UILoader and borders ..

July 1st, 2008

Today i make a few of you fellow developers a very happy. When you are developing a image gallery you would like to draw a nice white border around your images. Now we all know that is not a problem when you are working with landscape format picture. Lets look at a common method used to give a UILoader a nice white border

JAVASCRIPT:
  1. import flash.display.Sprite;
  2. import flash.net.URLRequest;
  3. import fl.containers.UILoader;
  4. import flash.events.Event;
  5.  
  6. var myLoader:UILoader = new UILoader();
  7. myLoader.addEventListener(Event.COMPLETE, loadComplete);
  8.  
  9. myLoader.width  = 400;
  10. myLoader.height = 300;
  11. myLoader.x      = stage.stageWidth  * .5 - myLoader.width  /2;
  12. myLoader.y      = stage.stageHeight * .5 - myLoader.height / 2;
  13.  
  14. addChild (myLoader);
  15.  
  16. myLoader.load (new URLRequest ('BOY.JPG'));
  17.  
  18. function loadComplete (e:Event):void
  19. {
  20.  
  21. var myBorder:Sprite = new Sprite();
  22. myBorder.graphics.lineStyle(2, 0xFFFFFF);
  23. myBorder.graphics.drawRect (0,0,myLoader.width, myLoader.height);
  24.  
  25. myLoader.addChild (myBorder);
  26.  
  27. }

 

picture1

As you can see above here we have a cosmetic blooper because the border does not go around the inner content (where you want it) of the UILoader but the outer content of the loader its self leaving a black hole between your image and your border. :(

Not to worry my friends there is a solution to this little issue. If you trace UIloader.content you will see that it is in fact a Bitmap Object !. And what can you do with Bitmap objects my friends ? RIGHT !! Apply filters to them. I was abled to solve the issue by adding a filter to the content part of the UILoader on the stage its self.
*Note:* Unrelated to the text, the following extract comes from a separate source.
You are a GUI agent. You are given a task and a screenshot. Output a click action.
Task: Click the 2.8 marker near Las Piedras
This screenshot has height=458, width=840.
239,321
So lets remove the Sprite method and add a nice thin glow filter around it so i looks like a white border.  See for the proper code below...

 

JAVASCRIPT:
  1. import flash.net.URLRequest;
  2. import fl.containers.UILoader;
  3. import flash.events.Event;
  4. import flash.filters.GlowFilter;
  5.  
  6. var myLoader:UILoader = new UILoader();
  7. myLoader.addEventListener(Event.COMPLETE, loadComplete);
  8.  
  9. myLoader.width  = 400;
  10. myLoader.height = 300;
  11. myLoader.x      = stage.stageWidth  * .5 - myLoader.width  /2;
  12. myLoader.y      = stage.stageHeight * .5 - myLoader.height / 2;
  13.  
  14. addChild (myLoader);
  15.  
  16. myLoader.load (new URLRequest ('BOY.JPG'));
  17.  
  18. function loadComplete (e:Event):void
  19. {
  20.  
  21. var glow      = new GlowFilter (0xFFFFFF, 1,2,2,100);
  22. var oContent  = myLoader.content;
  23.  
  24. oContent.filters = [glow];
  25. }

 

picture2

 

Now you can see its all coming to gather in the end no need to worry any more we just acomplished our goal of putting a border around the inner content its self.

PS one more note

JAVASCRIPT:
  1. // <!-- SNIP
  2. var oContent  = myLoader.content;
  3. oContent.filters = [glow];
  4. // SNIP -->

As you see here im assigning the filter to a reference of the myLoader.content, i did this because myLoader its self is read-only so keep this in mind.